(Goal): Put every line of the rows below into a JSON list of strings, one string per line, with blank lines omitted.
***
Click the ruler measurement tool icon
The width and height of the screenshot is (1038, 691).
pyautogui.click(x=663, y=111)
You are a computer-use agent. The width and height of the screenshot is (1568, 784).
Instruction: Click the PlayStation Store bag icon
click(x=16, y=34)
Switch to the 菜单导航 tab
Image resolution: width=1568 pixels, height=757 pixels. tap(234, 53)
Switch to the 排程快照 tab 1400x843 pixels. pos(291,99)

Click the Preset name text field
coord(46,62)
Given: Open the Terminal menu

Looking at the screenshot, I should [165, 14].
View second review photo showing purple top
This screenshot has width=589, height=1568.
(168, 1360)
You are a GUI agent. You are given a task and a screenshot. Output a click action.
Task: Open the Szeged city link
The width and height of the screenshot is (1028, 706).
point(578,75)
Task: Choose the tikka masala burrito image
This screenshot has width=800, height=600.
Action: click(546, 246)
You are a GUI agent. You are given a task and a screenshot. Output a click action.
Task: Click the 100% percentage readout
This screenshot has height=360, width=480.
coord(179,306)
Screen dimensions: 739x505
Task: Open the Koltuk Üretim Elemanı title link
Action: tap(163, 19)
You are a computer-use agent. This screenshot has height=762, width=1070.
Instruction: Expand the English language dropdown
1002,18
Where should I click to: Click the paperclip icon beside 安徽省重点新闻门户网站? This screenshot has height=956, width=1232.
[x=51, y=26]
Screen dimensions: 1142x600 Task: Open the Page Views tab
***
(Final result):
[
  "Click the ruler measurement tool icon",
  "The width and height of the screenshot is (1038, 691).",
  "pyautogui.click(x=663, y=111)",
  "You are a computer-use agent. The width and height of the screenshot is (1568, 784).",
  "Instruction: Click the PlayStation Store bag icon",
  "click(x=16, y=34)",
  "Switch to the 菜单导航 tab",
  "Image resolution: width=1568 pixels, height=757 pixels. tap(234, 53)",
  "Switch to the 排程快照 tab 1400x843 pixels. pos(291,99)",
  "Click the Preset name text field",
  "coord(46,62)",
  "Given: Open the Terminal menu",
  "Looking at the screenshot, I should [165, 14].",
  "View second review photo showing purple top",
  "This screenshot has width=589, height=1568.",
  "(168, 1360)",
  "You are a GUI agent. You are given a task and a screenshot. Output a click action.",
  "Task: Open the Szeged city link",
  "The width and height of the screenshot is (1028, 706).",
  "point(578,75)",
  "Task: Choose the tikka masala burrito image",
  "This screenshot has width=800, height=600.",
  "Action: click(546, 246)",
  "You are a GUI agent. You are given a task and a screenshot. Output a click action.",
  "Task: Click the 100% percentage readout",
  "This screenshot has height=360, width=480.",
  "coord(179,306)",
  "Screen dimensions: 739x505",
  "Task: Open the Koltuk Üretim Elemanı title link",
  "Action: tap(163, 19)",
  "You are a computer-use agent. This screenshot has height=762, width=1070.",
  "Instruction: Expand the English language dropdown",
  "1002,18",
  "Where should I click to: Click the paperclip icon beside 安徽省重点新闻门户网站? This screenshot has height=956, width=1232.",
  "[x=51, y=26]",
  "Screen dimensions: 1142x600 Task: Open the Page Views tab"
]